(Recorded data)
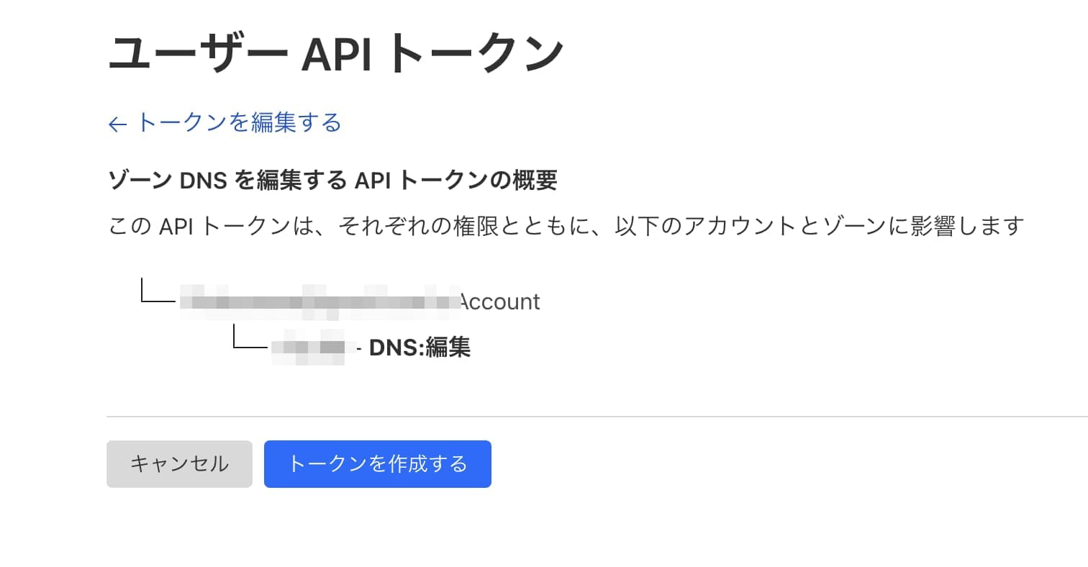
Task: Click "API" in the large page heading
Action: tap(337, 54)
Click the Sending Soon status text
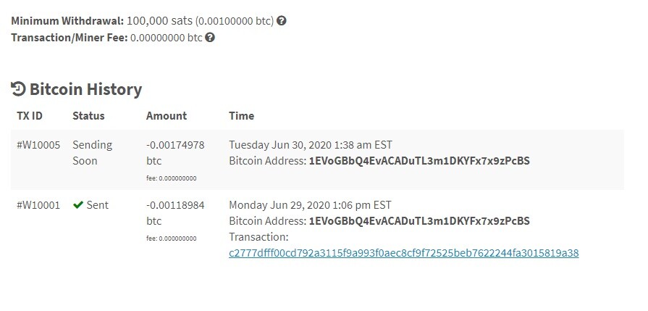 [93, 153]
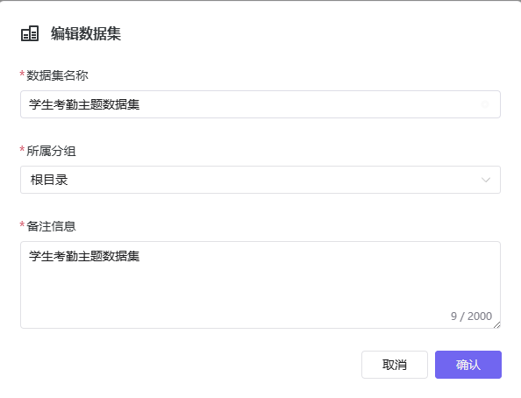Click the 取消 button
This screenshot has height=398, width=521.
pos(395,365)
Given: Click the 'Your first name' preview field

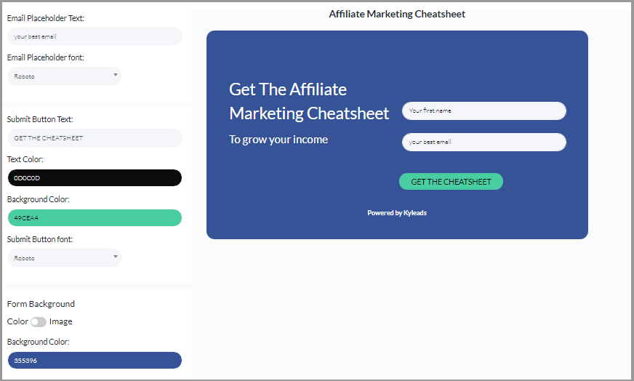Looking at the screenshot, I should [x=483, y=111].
...
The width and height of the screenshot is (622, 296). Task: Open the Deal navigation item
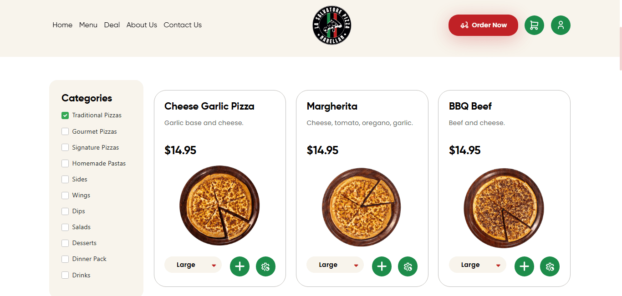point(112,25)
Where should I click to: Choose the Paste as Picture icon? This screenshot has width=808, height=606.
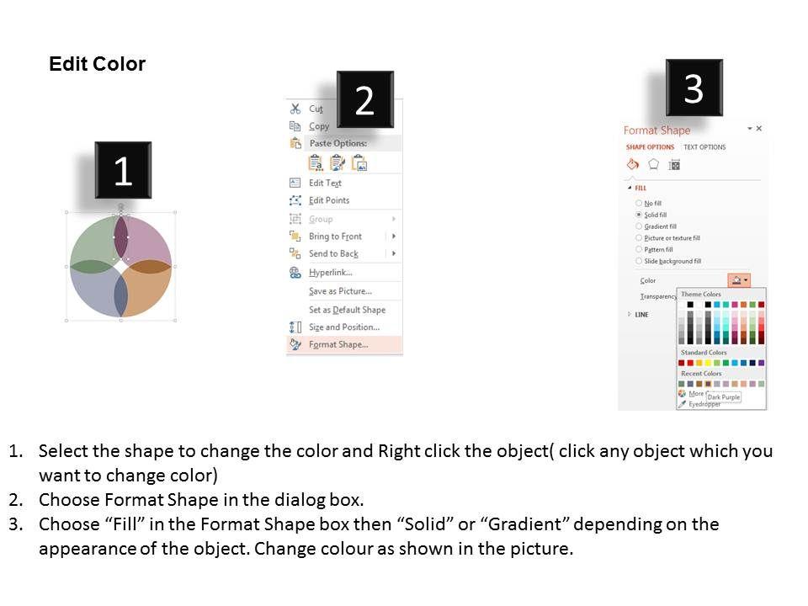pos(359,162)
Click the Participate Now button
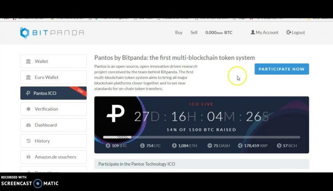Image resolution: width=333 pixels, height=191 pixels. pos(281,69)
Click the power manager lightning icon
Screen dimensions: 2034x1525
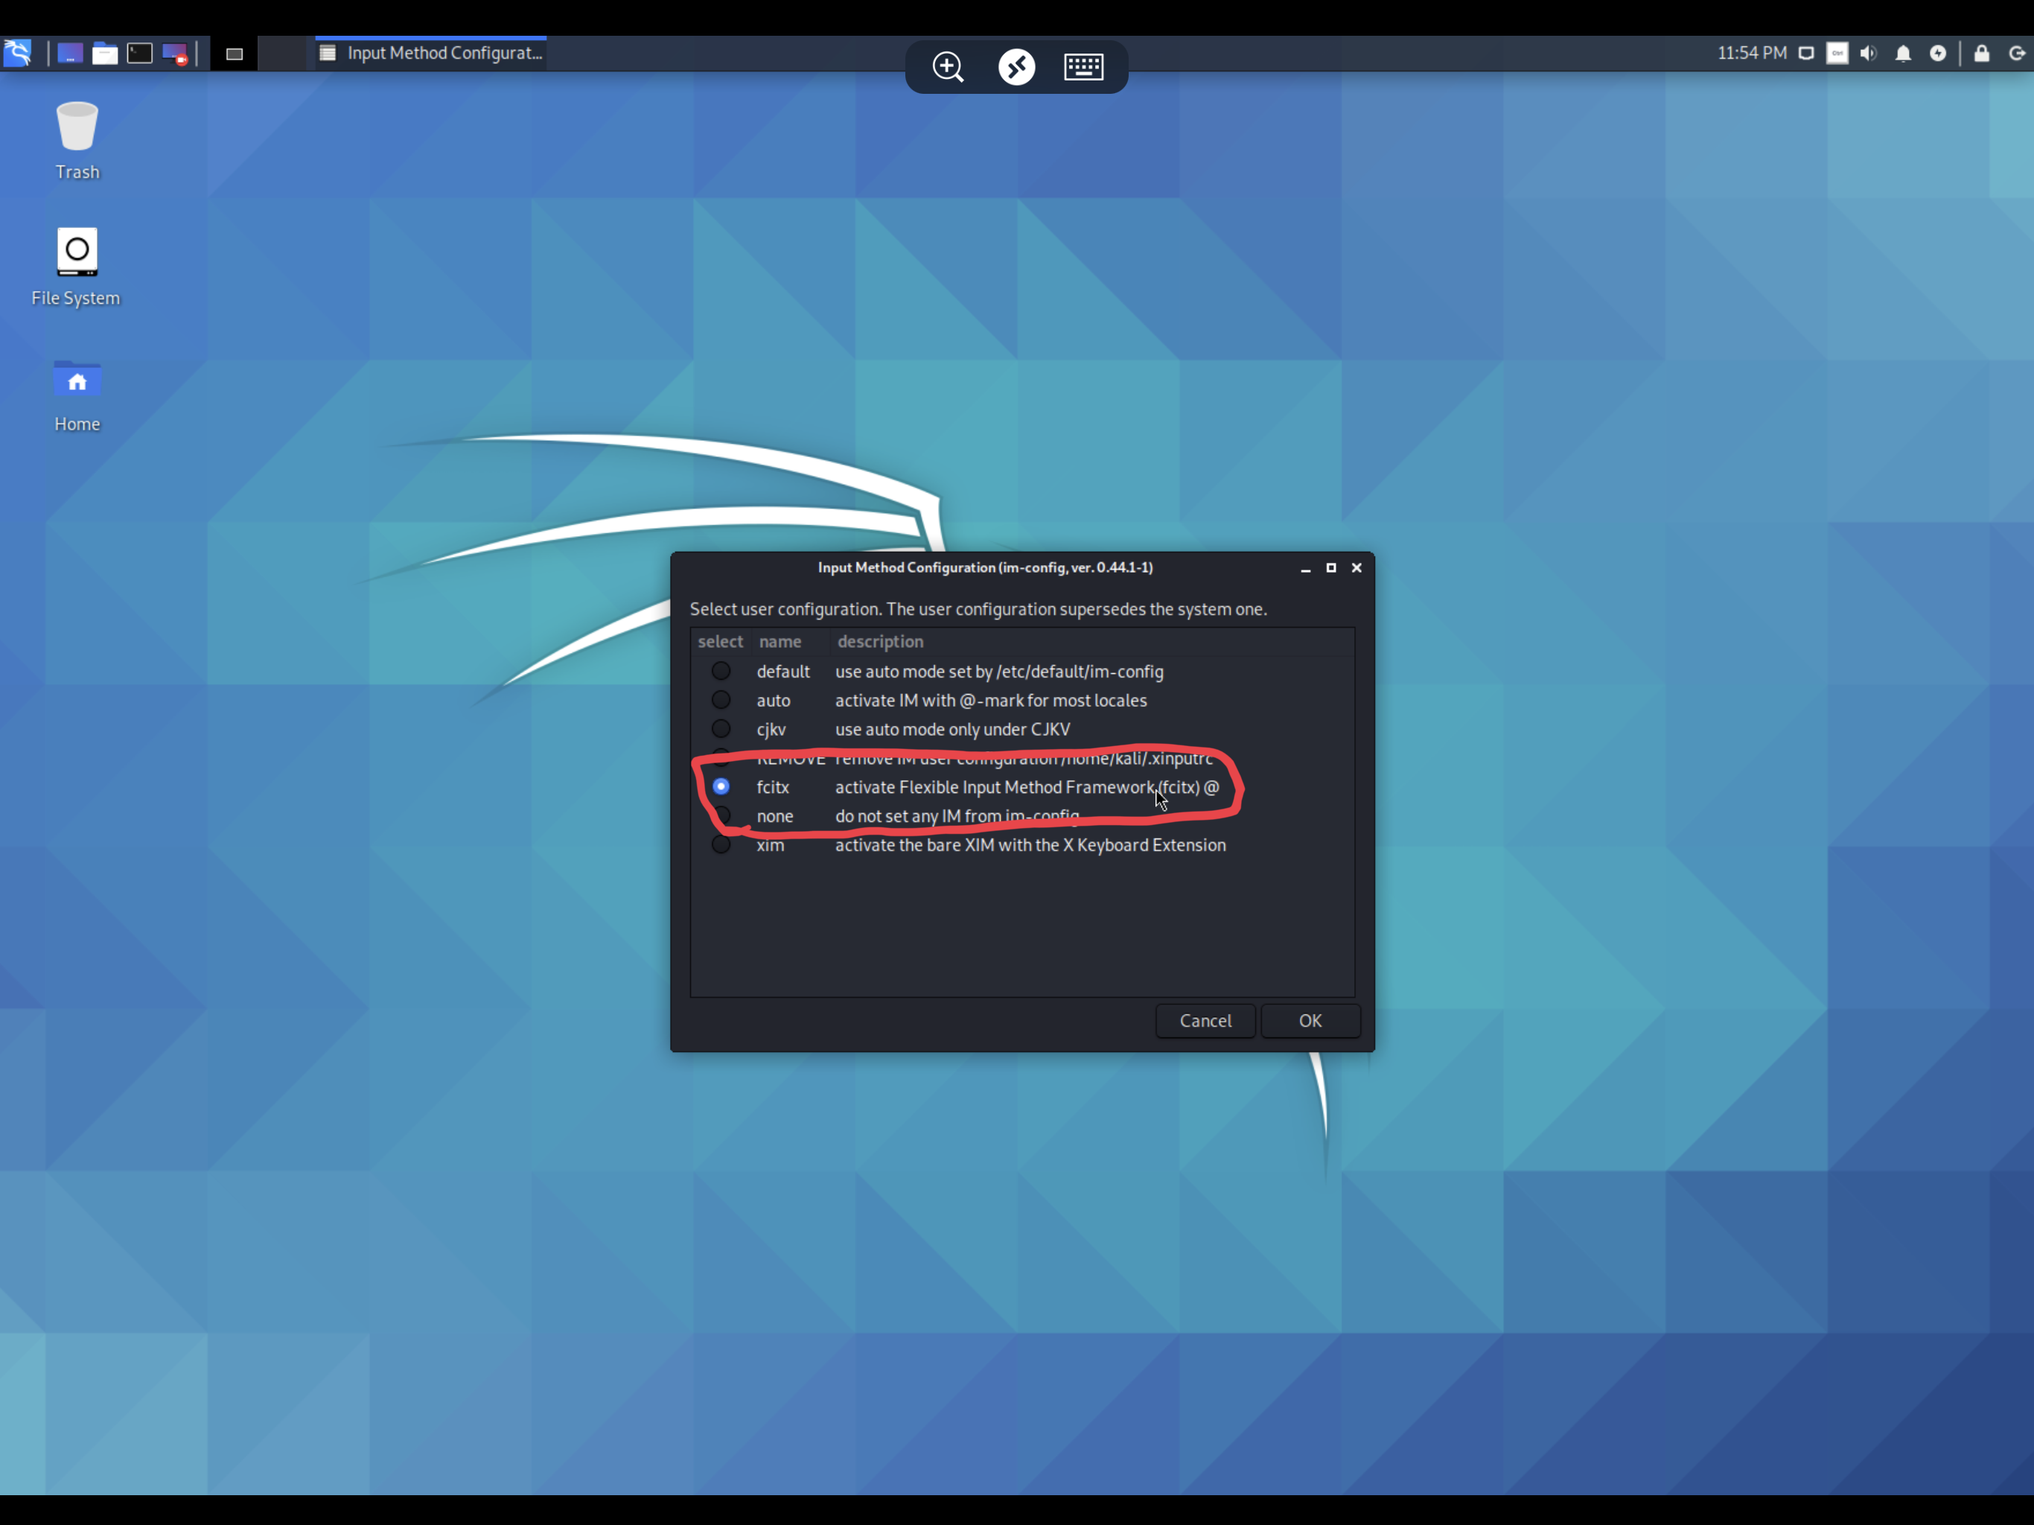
==
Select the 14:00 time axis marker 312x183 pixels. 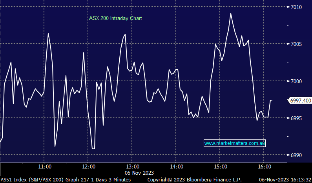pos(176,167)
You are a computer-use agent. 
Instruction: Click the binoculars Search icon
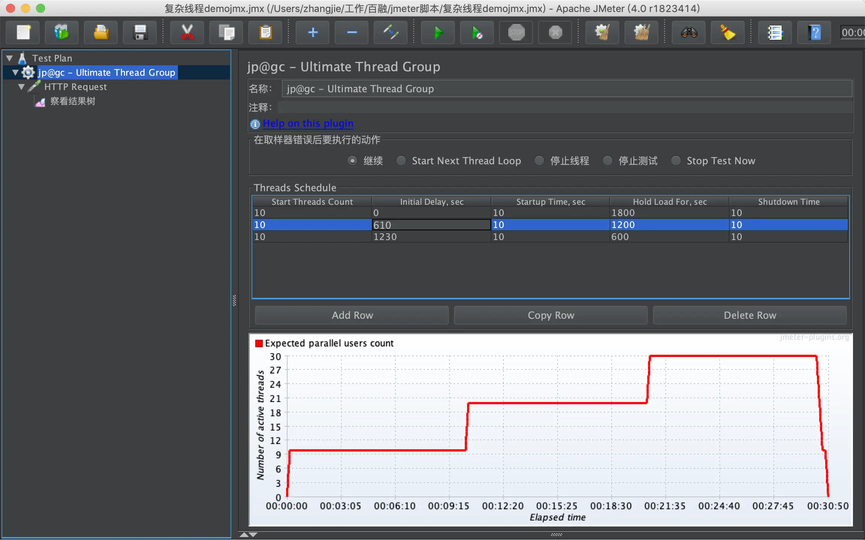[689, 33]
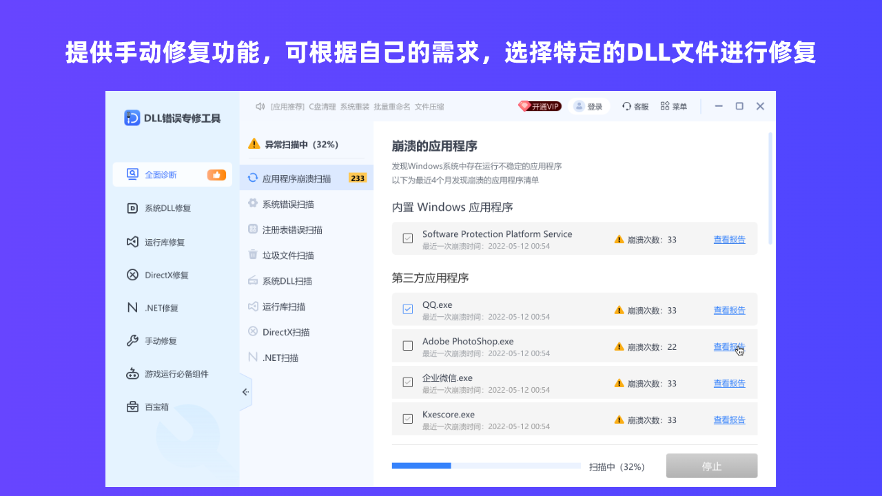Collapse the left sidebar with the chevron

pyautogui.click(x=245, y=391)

What the task asks: Move the items between the lines holding "Where should I" and "Screen dimensions: 2034x1525", inclusive, into your answer with their requests, adding 63 to every coordinate and pixel dimension in their answers. Leave out the pictures.

Answer for this exercise:
Where should I click to: Choose the Paste as Picture icon? This screenshot has width=808, height=606.
pos(422,225)
Click the Participate Now button
Image resolution: width=396 pixels, height=254 pixels. pos(344,132)
Click the power manager lightning icon
Screen dimensions: 2034x1525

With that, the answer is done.